Die bestorganisierte und -geschulte Arbeiterklasse Europas kapitulierte 1933 und gab über Nacht ihren Geist auf – wie immer gilt, was für alle gilt, nicht für jeden. Wo waren denn die Hunderttausende von Parteimitgliedern der KPD, ihre fünf bis sechs Millionen Wähler, der Rote Frontkämpferbund, die Straßen- und Betriebszellen?
Sie waren passiviert durch einen Marxismus, der von Fatalismus kaum zu unterscheiden war und die ihm folgenden Massen zur Unterwerfung unter "objektiven Gesetzmäßigkeiten" anhielt.
Man kann bei der Wikipedia einiges nachlesen über die Arbeitsweise des Staatapparats in der Endphase der Weimarer Republik und den ersten Monaten des sogenannten 3. Reiches, als die braunen Schlägertruppen dann sozusagen zur "offiziellen politischen Polizei" wurden. Es gab genug Verbrechen der Nazi-Schergen um jedem organisierten Kommunisten klarzumachen, dass man entweder den Kommunismus sausen lässt oder sich auf ein Leben als "vogelfrei" bzw. im KZ gefasst machen musste. Es gab nur wenige, die dieses Los auf sich nahmen, und ich verstehe das durchaus.
Der Bereich des Sagbaren wurde Schritt für Schritt ausgeweitet, Begriffe besetzt und Diskurse und Themen in der Öffentlichkeit platziert. Jürgen Elsässer und Götz Kubitschek haben auf diesem Gebiet ganze Arbeit verrichtet.
Ja. Wie auch im Artikel beschrieben haben hier Links- und Rechtsextremisten das gleiche Werkzeug im Werkzeugkasten. Wird gerne auch benutzt, um einen Krieg nicht Krieg nennen zu müssen, "militärische Spezialoperation" klingt ja viel harmloser. Leider sterben dabei auch Menschen und werden zu Krüppeln geschossen.

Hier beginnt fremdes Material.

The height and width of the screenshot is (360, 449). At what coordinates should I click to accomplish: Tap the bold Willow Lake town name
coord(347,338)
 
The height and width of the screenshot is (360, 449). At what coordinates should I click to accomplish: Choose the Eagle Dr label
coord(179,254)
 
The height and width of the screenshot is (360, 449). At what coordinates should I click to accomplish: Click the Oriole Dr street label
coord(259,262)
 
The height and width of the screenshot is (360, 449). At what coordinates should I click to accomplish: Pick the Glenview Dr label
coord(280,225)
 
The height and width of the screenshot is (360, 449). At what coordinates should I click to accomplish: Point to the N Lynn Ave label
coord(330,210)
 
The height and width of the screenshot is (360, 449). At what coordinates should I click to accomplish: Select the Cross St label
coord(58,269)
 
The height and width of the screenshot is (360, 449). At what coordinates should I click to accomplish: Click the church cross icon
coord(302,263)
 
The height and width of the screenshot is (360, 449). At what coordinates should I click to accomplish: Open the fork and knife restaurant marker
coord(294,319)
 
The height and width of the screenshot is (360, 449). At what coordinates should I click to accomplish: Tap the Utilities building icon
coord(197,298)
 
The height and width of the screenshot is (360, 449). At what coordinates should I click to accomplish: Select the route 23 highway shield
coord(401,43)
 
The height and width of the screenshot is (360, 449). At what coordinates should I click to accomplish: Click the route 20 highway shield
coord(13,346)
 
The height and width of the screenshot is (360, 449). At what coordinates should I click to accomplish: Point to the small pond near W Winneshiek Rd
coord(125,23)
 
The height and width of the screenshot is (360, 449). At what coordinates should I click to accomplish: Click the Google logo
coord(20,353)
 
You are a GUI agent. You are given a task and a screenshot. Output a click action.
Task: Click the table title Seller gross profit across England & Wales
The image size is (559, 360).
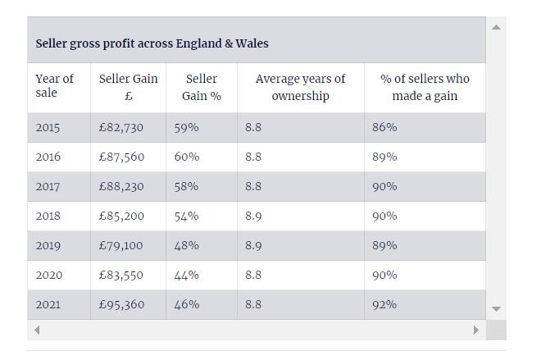(x=152, y=43)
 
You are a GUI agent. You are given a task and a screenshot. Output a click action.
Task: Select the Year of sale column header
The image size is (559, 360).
(x=54, y=86)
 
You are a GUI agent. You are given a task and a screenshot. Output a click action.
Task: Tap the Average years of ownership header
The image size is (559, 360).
(x=300, y=87)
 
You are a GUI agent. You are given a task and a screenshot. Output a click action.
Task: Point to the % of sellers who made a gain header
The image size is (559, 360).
(x=425, y=87)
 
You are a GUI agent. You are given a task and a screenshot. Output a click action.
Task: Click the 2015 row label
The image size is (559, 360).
(x=48, y=127)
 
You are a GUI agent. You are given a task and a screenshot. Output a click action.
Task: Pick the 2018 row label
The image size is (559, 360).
(x=48, y=216)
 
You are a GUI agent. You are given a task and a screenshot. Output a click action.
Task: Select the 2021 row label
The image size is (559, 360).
(x=48, y=304)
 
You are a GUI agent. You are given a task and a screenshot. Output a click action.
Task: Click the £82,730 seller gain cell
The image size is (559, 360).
(x=120, y=127)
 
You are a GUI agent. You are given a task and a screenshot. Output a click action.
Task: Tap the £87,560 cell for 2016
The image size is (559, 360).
(x=120, y=157)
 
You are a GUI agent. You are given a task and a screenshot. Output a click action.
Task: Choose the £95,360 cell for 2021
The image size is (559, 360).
(x=120, y=304)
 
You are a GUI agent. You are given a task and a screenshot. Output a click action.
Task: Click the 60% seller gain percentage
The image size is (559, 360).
(x=186, y=157)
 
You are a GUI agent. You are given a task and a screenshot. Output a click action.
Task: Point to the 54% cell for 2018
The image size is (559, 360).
(x=186, y=216)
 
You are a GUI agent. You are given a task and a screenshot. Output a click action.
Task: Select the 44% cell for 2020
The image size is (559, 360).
(x=186, y=275)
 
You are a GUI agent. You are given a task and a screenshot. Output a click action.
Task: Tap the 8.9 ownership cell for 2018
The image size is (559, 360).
(x=253, y=216)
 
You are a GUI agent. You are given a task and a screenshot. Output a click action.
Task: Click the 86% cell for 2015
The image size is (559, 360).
(x=384, y=127)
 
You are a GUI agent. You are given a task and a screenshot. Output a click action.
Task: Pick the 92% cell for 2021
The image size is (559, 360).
(x=384, y=304)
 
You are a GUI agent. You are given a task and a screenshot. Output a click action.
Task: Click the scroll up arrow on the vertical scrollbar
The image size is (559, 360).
(x=495, y=27)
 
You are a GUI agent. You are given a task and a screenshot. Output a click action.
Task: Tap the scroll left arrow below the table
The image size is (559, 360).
(x=36, y=330)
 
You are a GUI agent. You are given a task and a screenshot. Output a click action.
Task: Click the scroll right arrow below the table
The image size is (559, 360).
(x=475, y=330)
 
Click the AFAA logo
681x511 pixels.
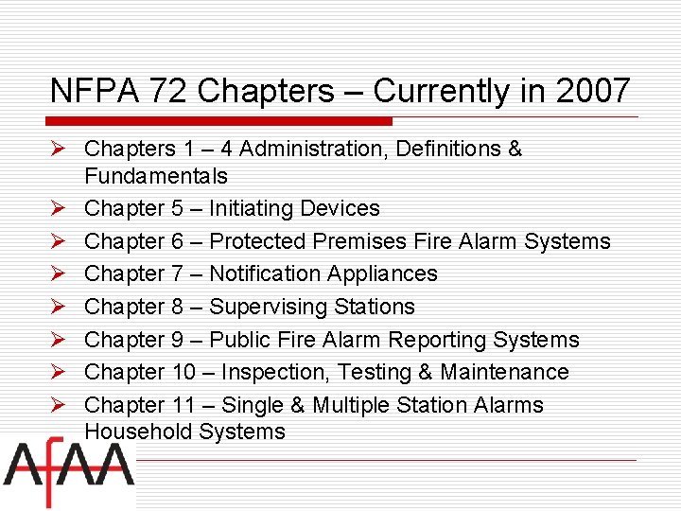68,474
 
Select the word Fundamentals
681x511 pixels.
155,176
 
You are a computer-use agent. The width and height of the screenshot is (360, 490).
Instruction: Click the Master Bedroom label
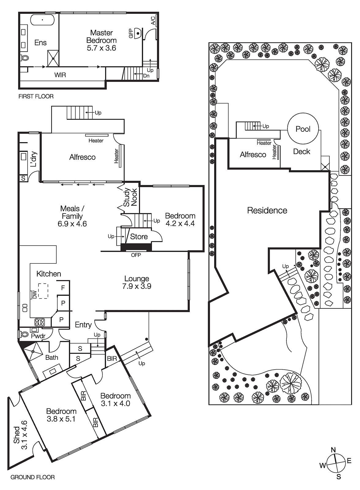click(x=101, y=36)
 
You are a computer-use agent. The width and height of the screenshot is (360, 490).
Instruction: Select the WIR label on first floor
click(x=60, y=75)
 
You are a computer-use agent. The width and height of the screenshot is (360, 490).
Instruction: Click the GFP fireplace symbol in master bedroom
click(x=138, y=33)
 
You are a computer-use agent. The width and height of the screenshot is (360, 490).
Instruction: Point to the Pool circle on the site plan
click(x=303, y=129)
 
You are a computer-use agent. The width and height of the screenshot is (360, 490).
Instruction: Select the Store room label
click(x=139, y=236)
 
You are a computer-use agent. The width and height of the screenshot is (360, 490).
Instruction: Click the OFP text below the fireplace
click(x=136, y=255)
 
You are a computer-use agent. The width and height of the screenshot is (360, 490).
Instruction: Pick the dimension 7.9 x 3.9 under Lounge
click(x=137, y=287)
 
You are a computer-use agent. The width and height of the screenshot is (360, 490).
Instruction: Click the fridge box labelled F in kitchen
click(x=63, y=288)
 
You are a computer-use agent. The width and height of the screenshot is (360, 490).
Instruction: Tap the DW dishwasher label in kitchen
click(x=35, y=294)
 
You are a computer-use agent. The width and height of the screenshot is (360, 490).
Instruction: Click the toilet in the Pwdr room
click(x=24, y=333)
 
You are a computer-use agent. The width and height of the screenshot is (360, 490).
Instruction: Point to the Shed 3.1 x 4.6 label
click(x=20, y=435)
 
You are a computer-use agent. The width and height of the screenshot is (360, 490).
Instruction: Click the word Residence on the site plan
click(x=267, y=210)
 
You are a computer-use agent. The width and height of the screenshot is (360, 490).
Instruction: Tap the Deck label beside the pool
click(x=301, y=152)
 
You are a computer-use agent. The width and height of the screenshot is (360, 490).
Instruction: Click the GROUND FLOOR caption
click(x=32, y=477)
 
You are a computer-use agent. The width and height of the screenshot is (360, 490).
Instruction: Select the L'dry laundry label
click(x=33, y=159)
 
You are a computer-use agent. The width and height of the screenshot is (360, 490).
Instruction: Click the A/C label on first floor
click(x=153, y=20)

Das Schlimme ist halt, dass (wenn man lange genug übt) die Allgemeinheit dann auch diese Wortschöpfungen aufgreift, manchmal ohne dass man es will oder für gut befindet.
Der Vorteil der Rechten besteht darin, dass ihre Denkweisen dichter an der bürgerlichen Normalität und den gängigen Denk-, Gefühls- und Affektgewohnheiten angesiedelt sind als die der Linken. Rechtes Denken muss ohnehin bestehende Ressentiments lediglich in Gang setzen und verstärken, während kritisch-linkes Denken einen Bruch mit den gängigen Denk- und Gefühlsmustern beinhaltet und es insofern deutlich schwerer hat.
Stimmt vielleicht nicht per se so, man muss vielleicht statt von "Rechten" vs. "Linken" zu sprechen hier den Ausdruck "Populist" vs. "Idealist" verwenden, dann passt es. Es gibt auch "Rechte" deren Denkweise einem Normalbürger zu abgedreht ist - die AFD versucht hier aber zumindest in der Argumentation nach außen "populistisch" aufzutreten, bis vor kurzem wurde zum Beispiel die Debatte um "Remigration" nur intern in der AFD behandelt und war eher ungewollt nach außen gedrungen. Genauso gibt es mit dem BSW den personifizierten linken Populismus.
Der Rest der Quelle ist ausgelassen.